Everything is short term. In an earlier time, a band was given three albums to "get it together". The first two albums from Yes were interesting experiments, but they didn't hit their stride until "The Yes Album", which is where the material that made up their classic catalog began. Two albums later, "Close to the Edge" managed to bring it all together into one timeless album. Led Zeppelin hit their stride by their second album, but it was "IV" that produced songs like "Black Dog" and "Stairway to Heaven". Now, bands have ONE album to come up with a hit. If they're lucky, they'll get two, but that's chancy. Record companies need hits; they need quarterly earnings to be positive, lest their stock prices tank and their investors grow disgruntled. In the conflict between art and commerce, art may have won a few battles, but it clearly lost the war. Now the best any of us rock fans can muster is Tool, a good (but not great) band that is entirely too harsh for these ears. Closer to it is Nickelback, who are the perfect distillation of blandness, regurgitated barre chords, stale riffs, and obvious key changes. The food equivalent would be eating three month old crackers: edible but stale.

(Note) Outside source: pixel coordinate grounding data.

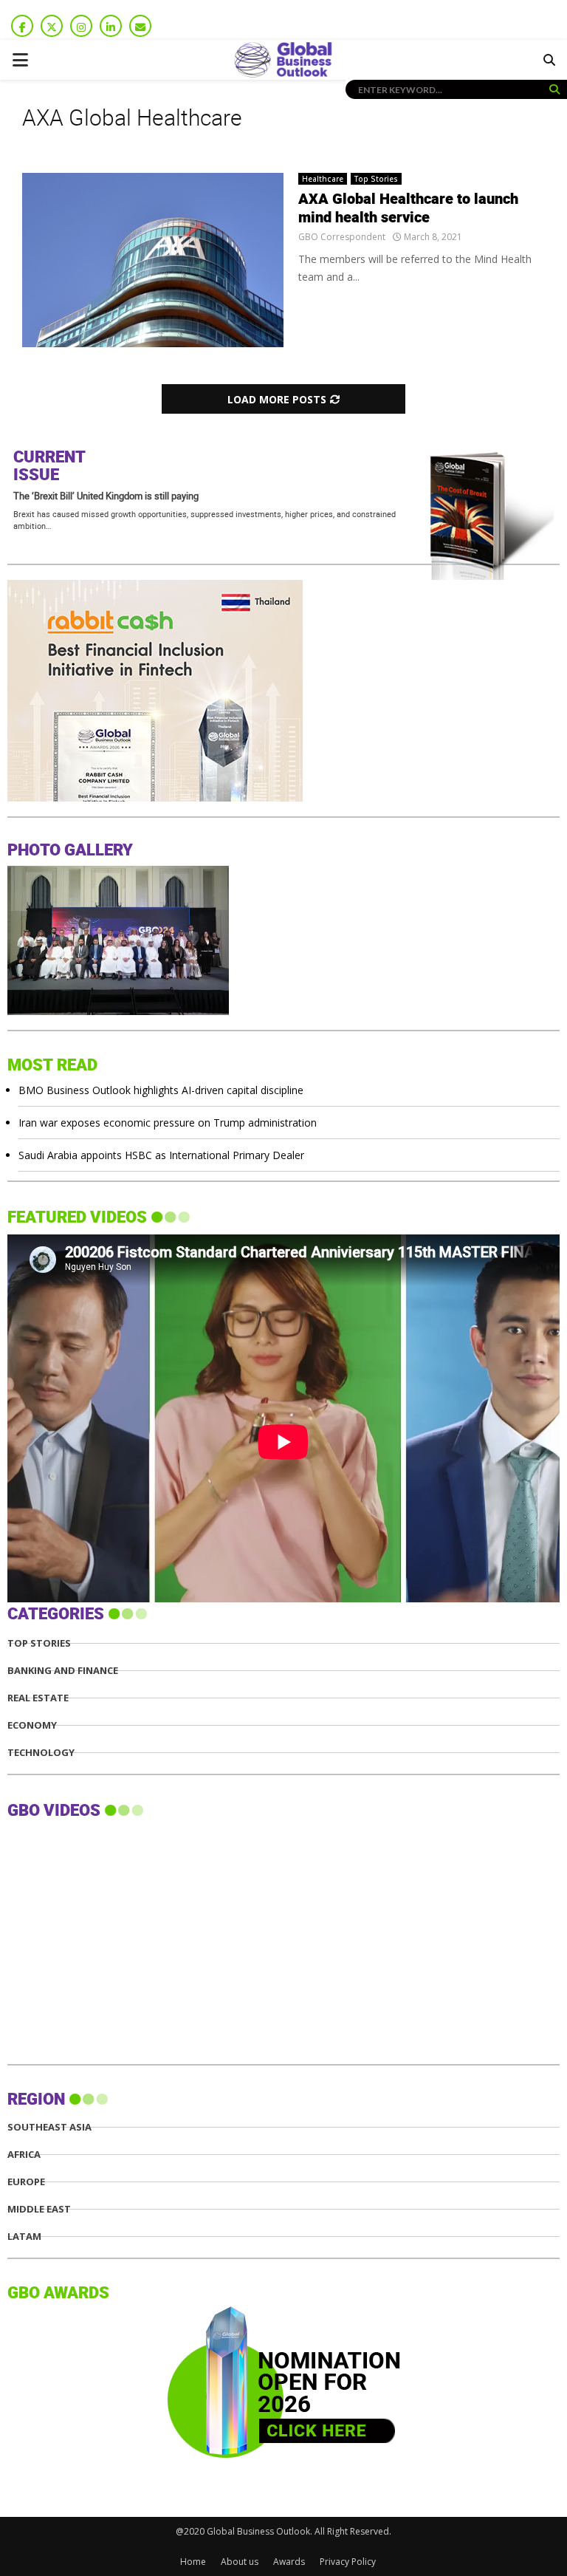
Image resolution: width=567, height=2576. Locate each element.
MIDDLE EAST (39, 2209)
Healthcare (322, 179)
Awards (289, 2561)
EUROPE (26, 2182)
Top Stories (376, 179)
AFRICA (24, 2154)
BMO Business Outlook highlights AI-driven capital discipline (160, 1090)
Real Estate (38, 1698)
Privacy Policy (348, 2561)
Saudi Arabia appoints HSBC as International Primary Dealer (161, 1155)
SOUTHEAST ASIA (49, 2127)
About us (239, 2561)
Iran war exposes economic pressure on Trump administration (167, 1123)
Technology (41, 1752)
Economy (32, 1725)
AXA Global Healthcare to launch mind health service (408, 208)
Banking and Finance (62, 1670)
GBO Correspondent (341, 236)
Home (193, 2561)
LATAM (24, 2236)
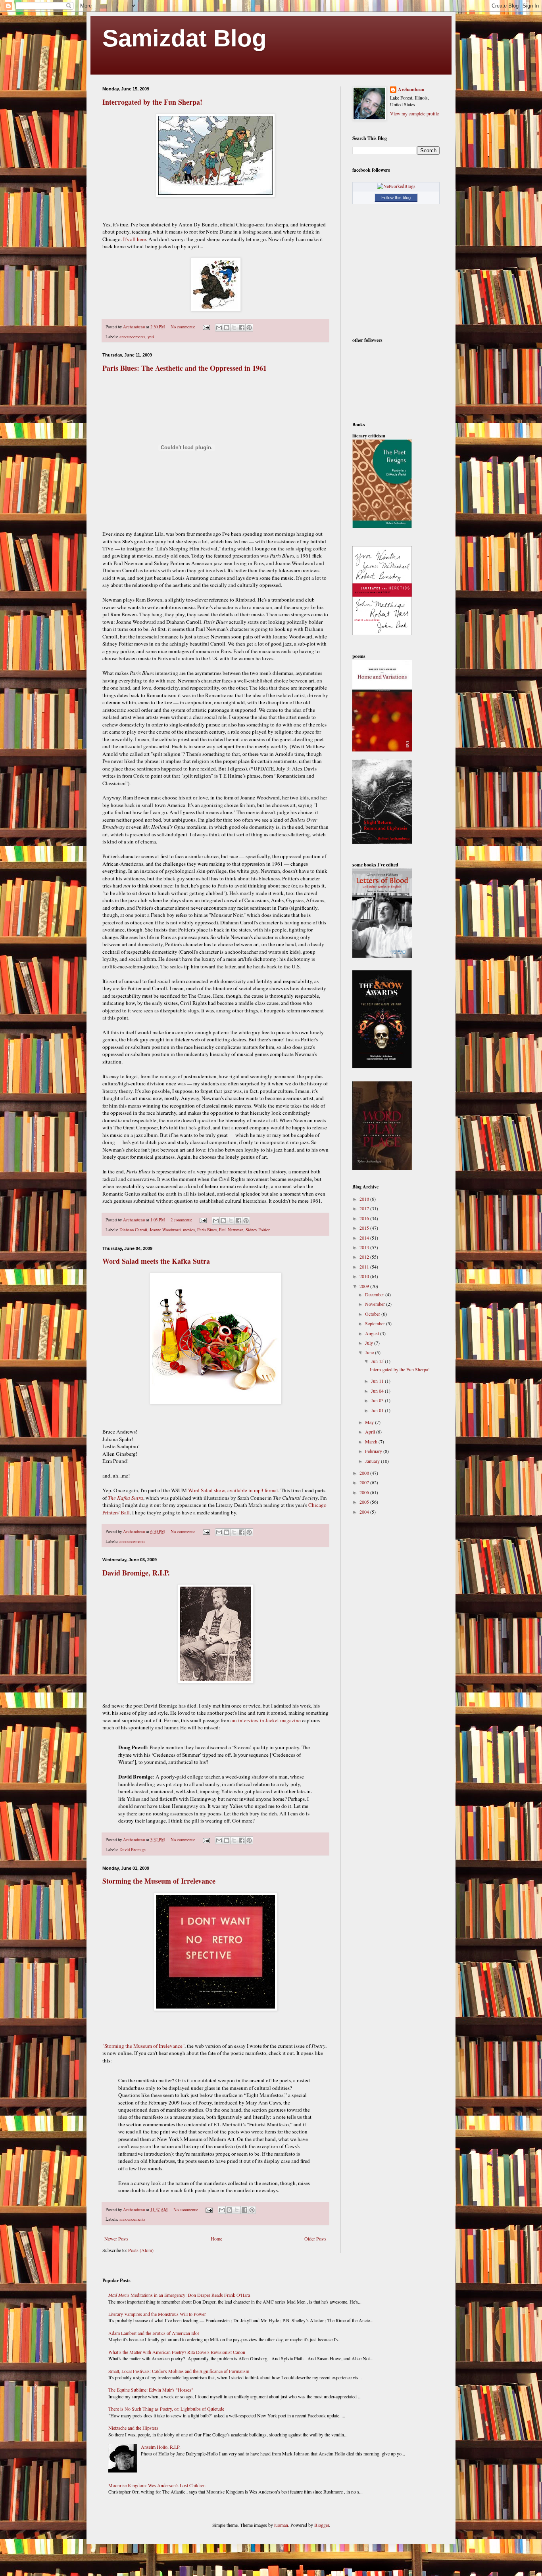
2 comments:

Per this listener, I'm still hoping, still digging. I've postulated since college that there's ALWAYS something interesting to find out there, one need only dig a little deeper, look a little longer. I have found some interesting acts out there, but you'll never hear them on the radio. I frequent a bar in Greenwich Village called the 55 Bar; I've been there three times and have yet to hear an act that didn't impress me. If going to dank music clubs that are approximately 600 square feet to hear something good is what I've been reduced to doing, that is what I will do. If listening to Big Band composers like Bix Beiderbecke and Count Basie for inspiration is what I have to do, I'll do it. If scouring online radio sources like Pandora (as opposed to real radio, which is atrocious) is what need to be done, I'll do it. But one thing I'll never do is accept the status quo and learn to like it.